Meriahkan FKY 2024, Kagama Teater Libatkan Warga Lokal Gelar Pentas Teater Rakyat dengan Lakon “Mahesa Jenar Menuju Pliridan”

Tahun ini, Kagama Teater (KATER) untuk kedua kalinya mendapat kepercayaan dari Panitia Festival Kebudayaan Yogyakarta (FKY), menjadi salah satu penampil dalam rangkaian festival yang berlangsung selama seminggu. KATER mempersembahkan teater rakyat dalam format pembacaan lakon atau dramatic reading dengan lakon “Mahesa Jenar Menuju Pliridan” di situs Kerta, Pleret, Bantul, Kamis (17/10).

KATER tidak tampil sendirian, namun dibantu oleh HIMA Jurusan Pendidikan Seni Pertunjukan ISI, dan pelajar Jurusan Pemeranan SMKN 1 Kasihan Bantul sebagai pelakon adegan, serta gejog lesung warga Dusun Keputren, Pleret sebagai pengiring musik.
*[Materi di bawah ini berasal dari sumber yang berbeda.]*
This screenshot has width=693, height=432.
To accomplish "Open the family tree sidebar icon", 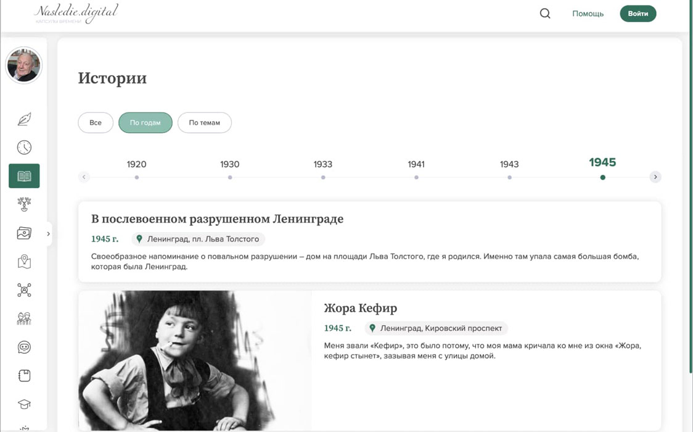I will click(x=24, y=204).
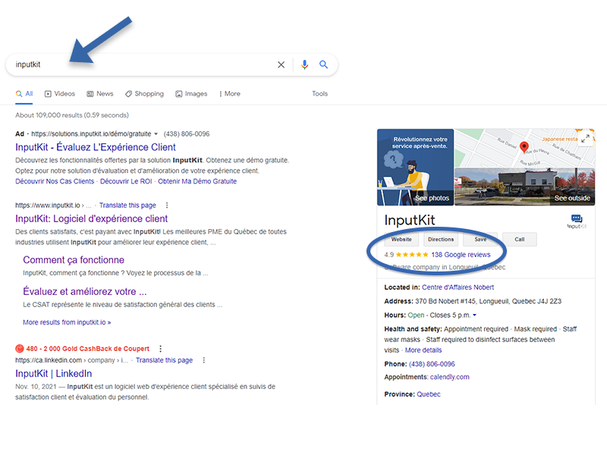Open three-dot menu beside inputkit.io result
This screenshot has height=455, width=607.
167,206
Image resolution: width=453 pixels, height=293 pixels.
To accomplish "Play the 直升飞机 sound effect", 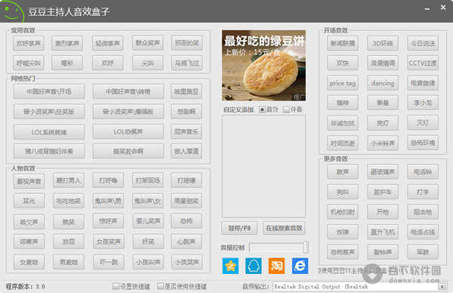I will tap(383, 232).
Sebanyak 6 anggota senior KATER terlibat dalan pementasan, yaitu Patah Ansori, Margono Wedyopranasworo, Eko Yuwono, Ikun Sri Kuncoro, Marwan Er, dan Gutheng Samsi.

Pentas juga menghadirkan bintang tamu spesial, yaitu Komandan PK4L UGM, Kombes (Purn.) Arif Nurcahyo (Fak. Psikologi ’83). Di akhir pementasan, pria yang akrab disapa Yoyok itu menyampaikan intisari dan hikmah apa yang bisa diambil dari lakon yang baru saja dimainkan.

Salah satunya yaitu wanita adalah kaum welas asih yang harus dicintai dan dihormati. Tidak selayaknya manusia kehilangan rasa hormat dan kemanusiaannya saling berseteru hanya karena berebut wanita, seperti tokoh-tokoh dalam lakon “Mahesa Jenar Menuju Pliridan” yang memperebutkan seorang gadis bernama Roro Wilis.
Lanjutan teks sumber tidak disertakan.